DIRECTIONS FOR THIS TASK ->
The answer is the set of lines that include "Given", copied from the data below.

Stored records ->

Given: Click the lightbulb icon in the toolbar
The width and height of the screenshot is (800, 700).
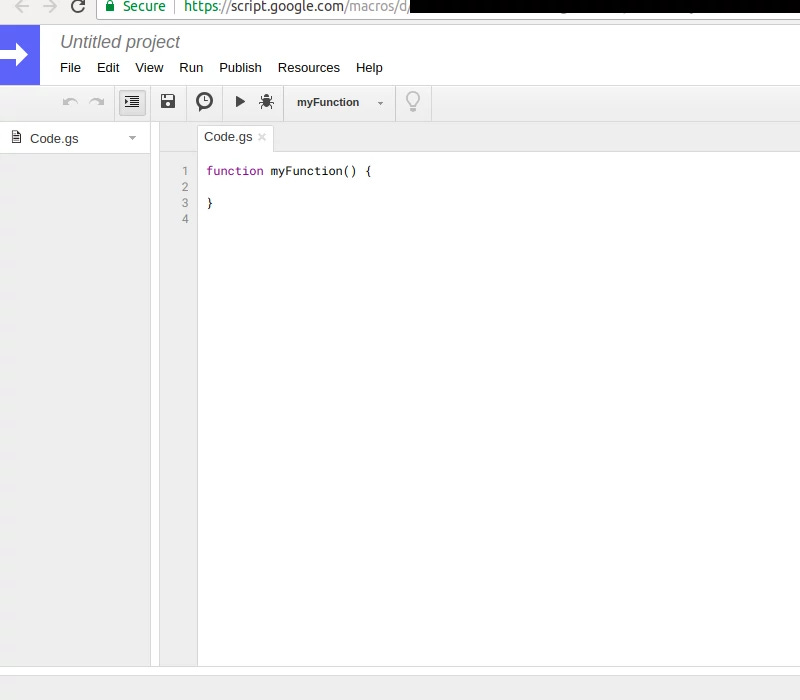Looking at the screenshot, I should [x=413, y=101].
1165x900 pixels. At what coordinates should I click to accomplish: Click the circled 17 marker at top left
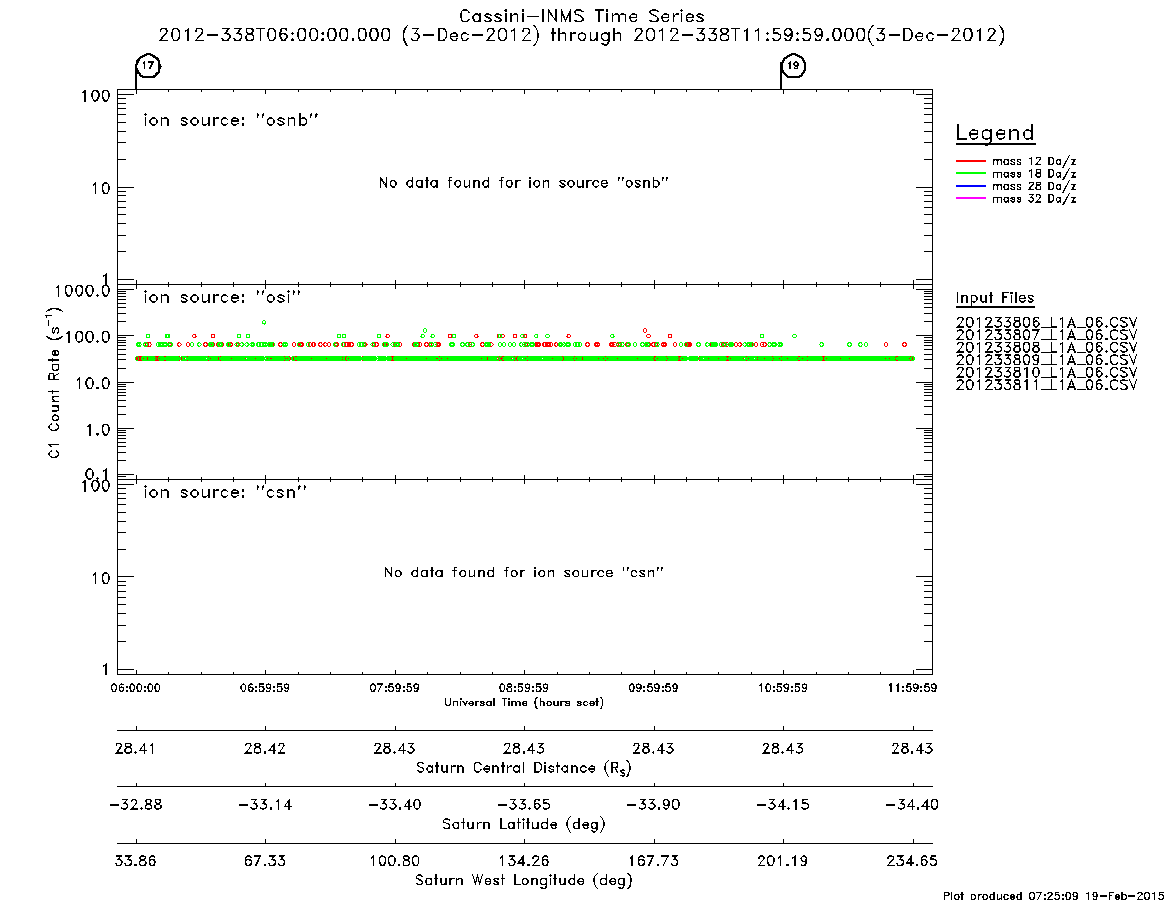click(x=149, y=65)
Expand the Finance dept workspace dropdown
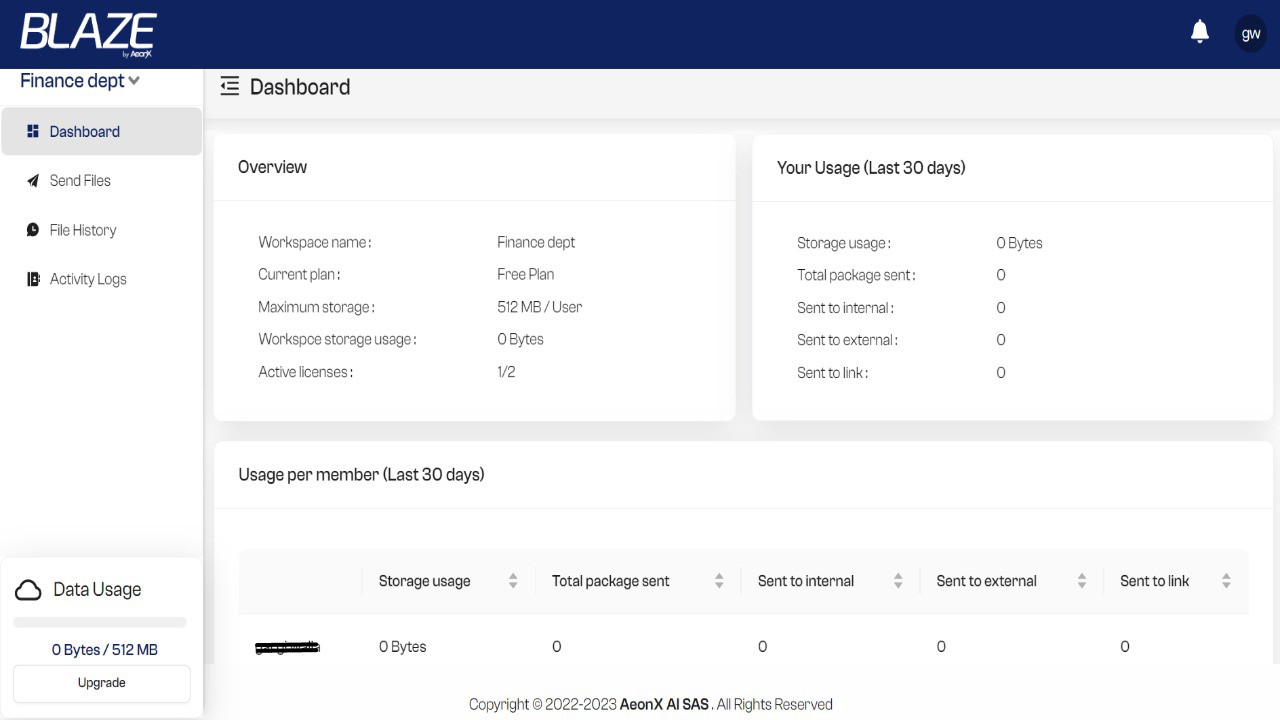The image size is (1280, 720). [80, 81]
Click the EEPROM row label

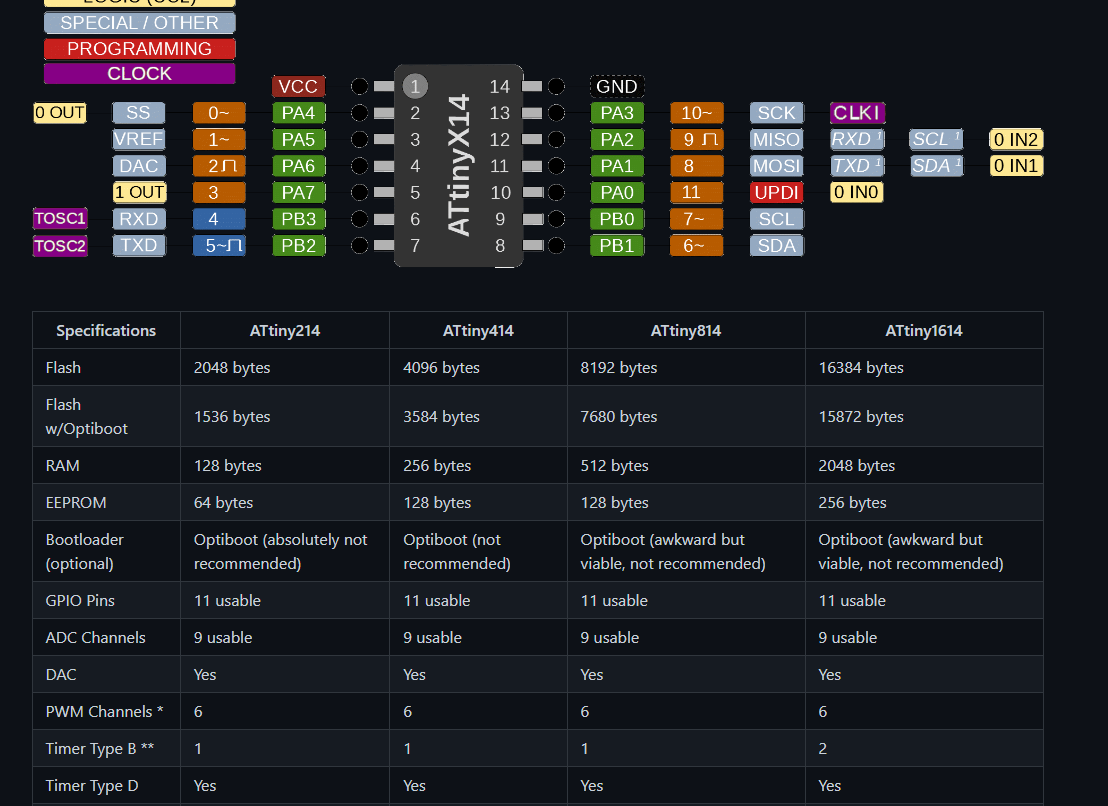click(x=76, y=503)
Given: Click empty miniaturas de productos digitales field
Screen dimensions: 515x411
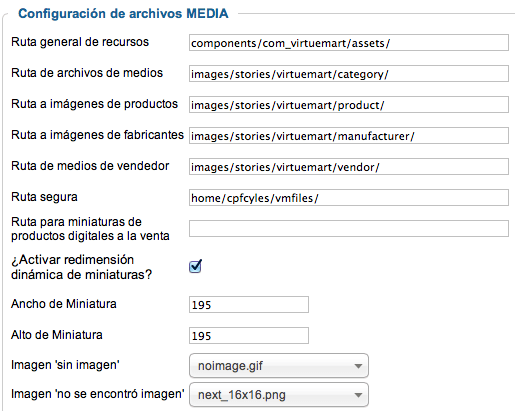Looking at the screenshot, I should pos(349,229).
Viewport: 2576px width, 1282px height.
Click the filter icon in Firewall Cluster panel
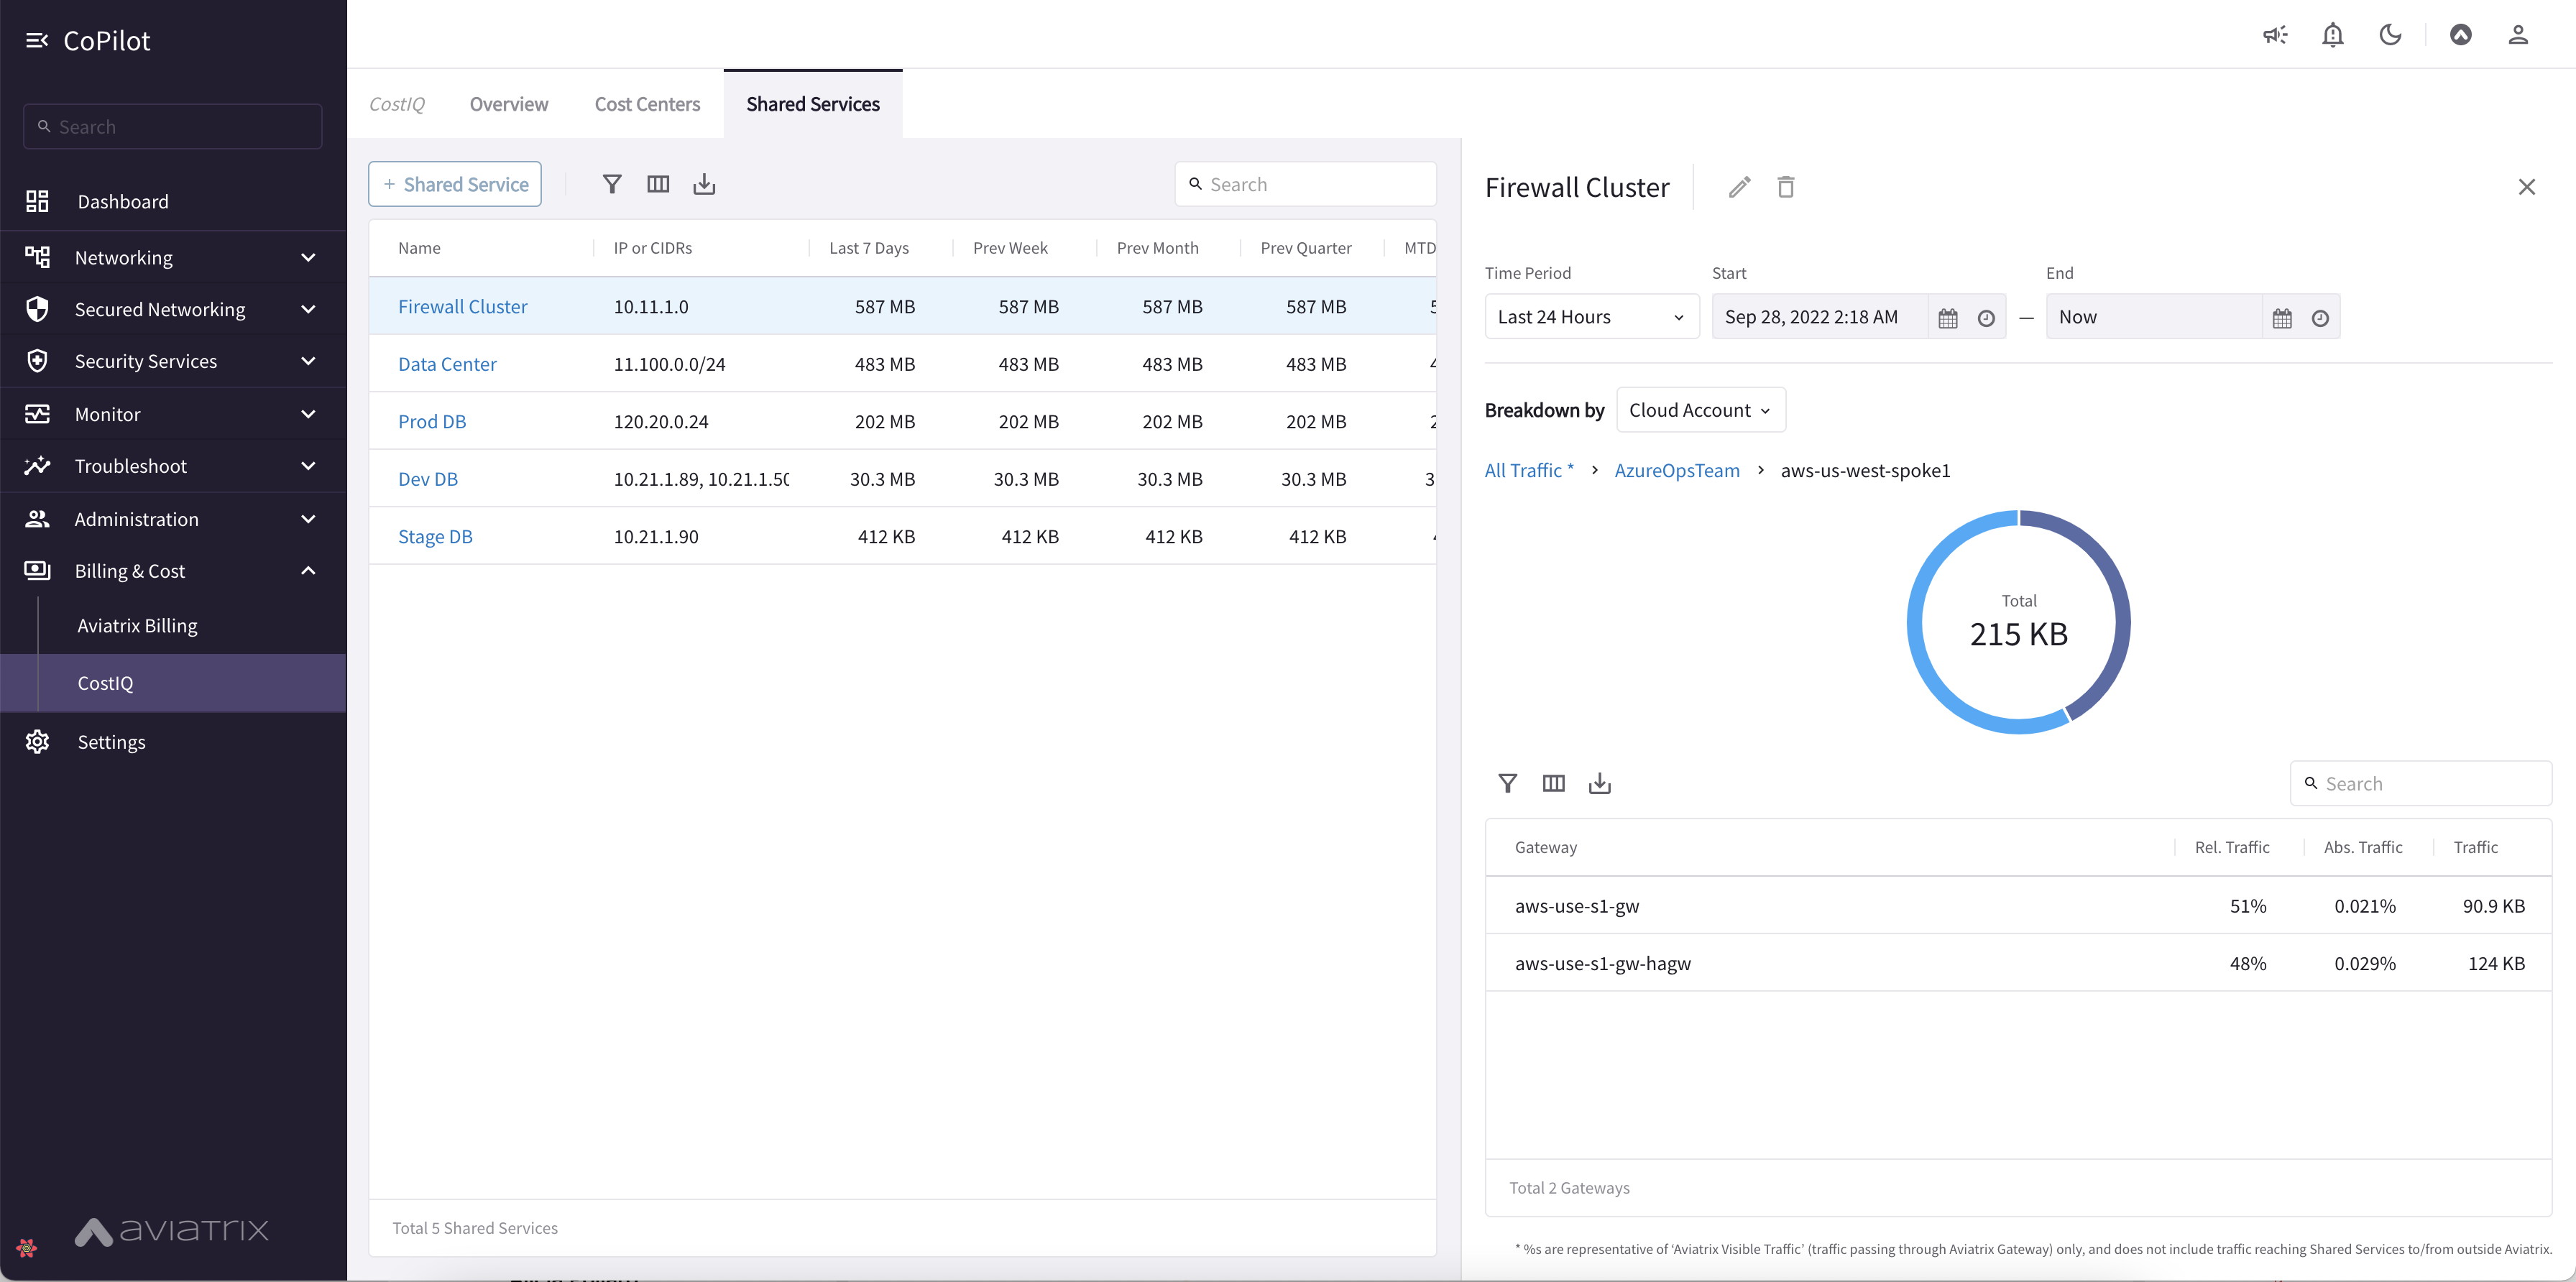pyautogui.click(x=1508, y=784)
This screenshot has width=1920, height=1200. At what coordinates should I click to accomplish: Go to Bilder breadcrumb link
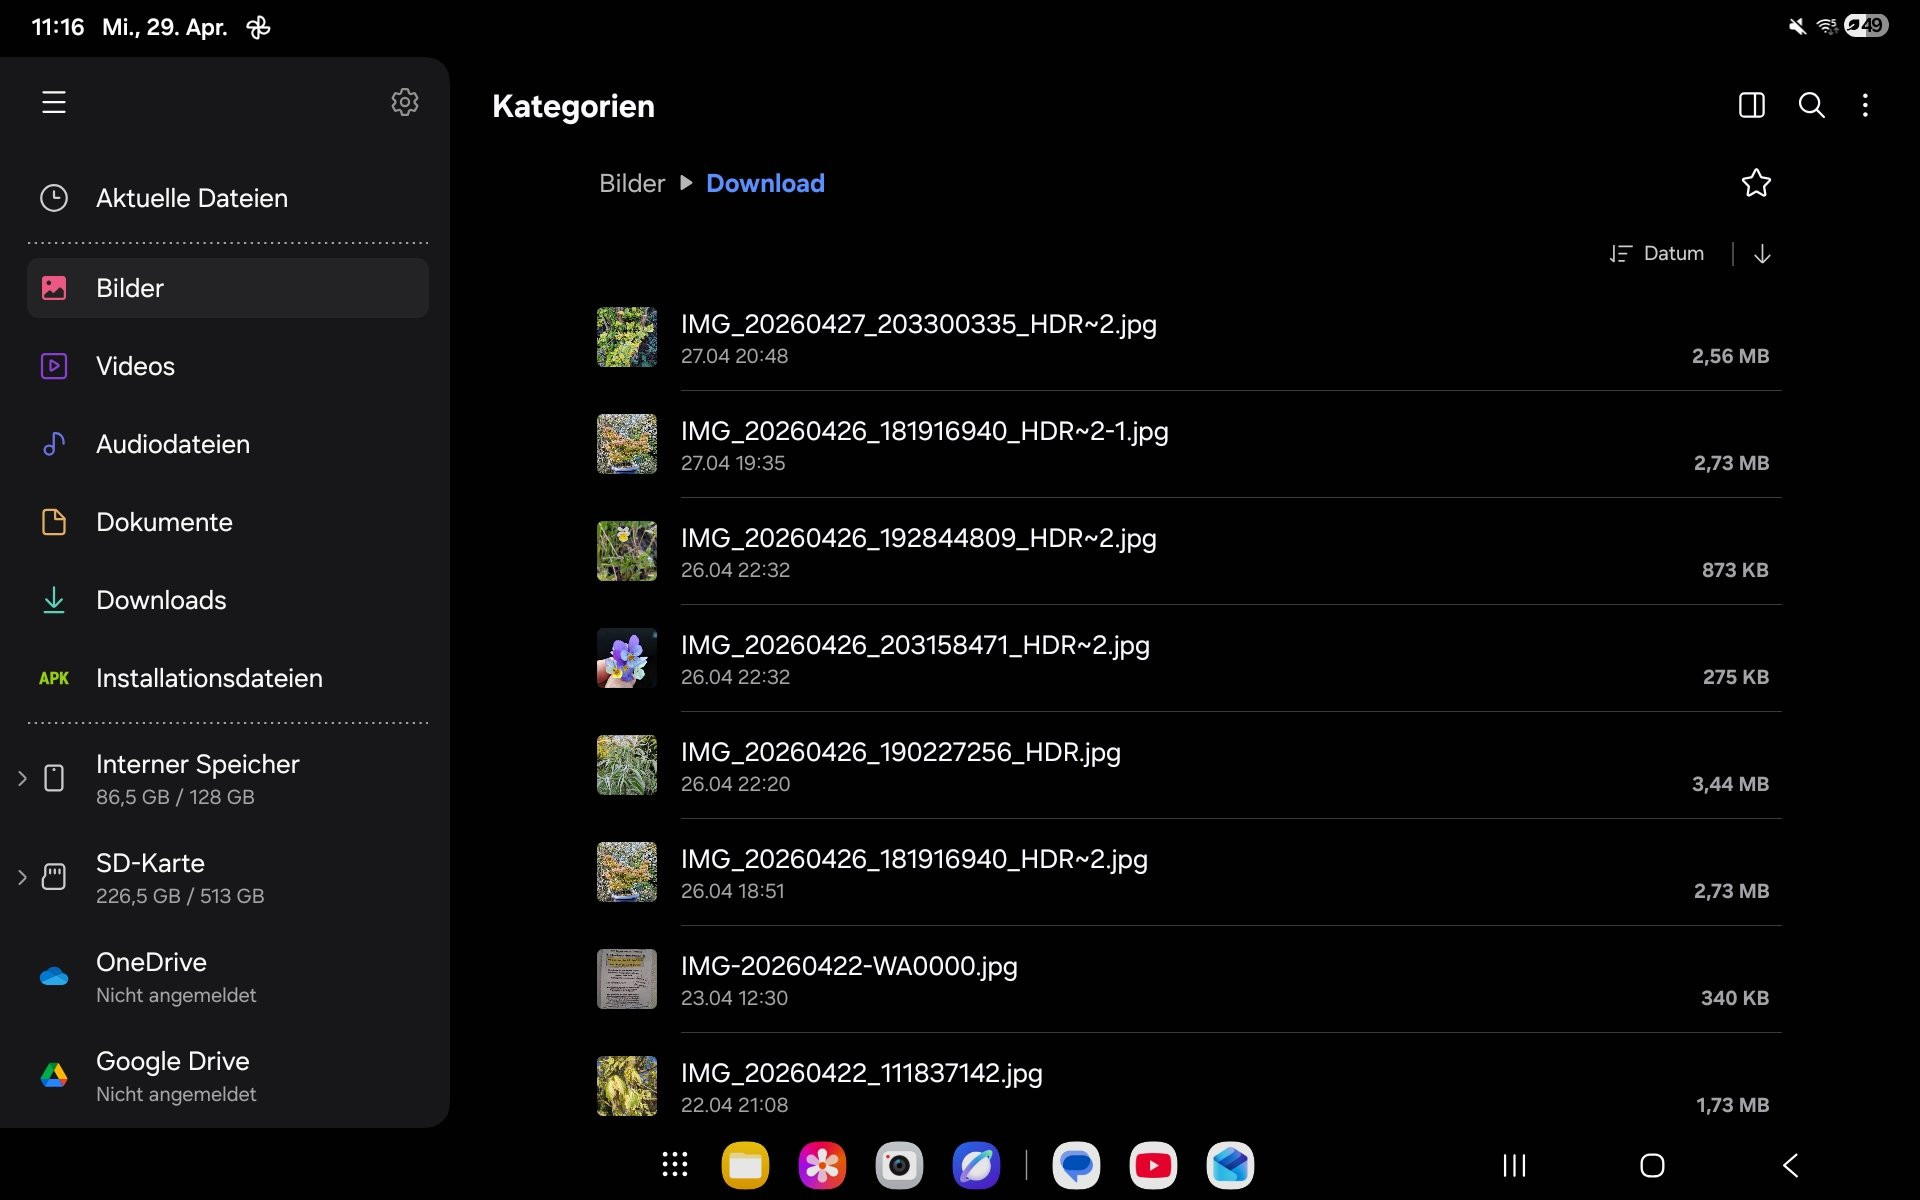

EXERCISE RESULT ->
Given: Click the lightbulb icon in the toolbar
Given: Click empty miniaturas de productos digitales field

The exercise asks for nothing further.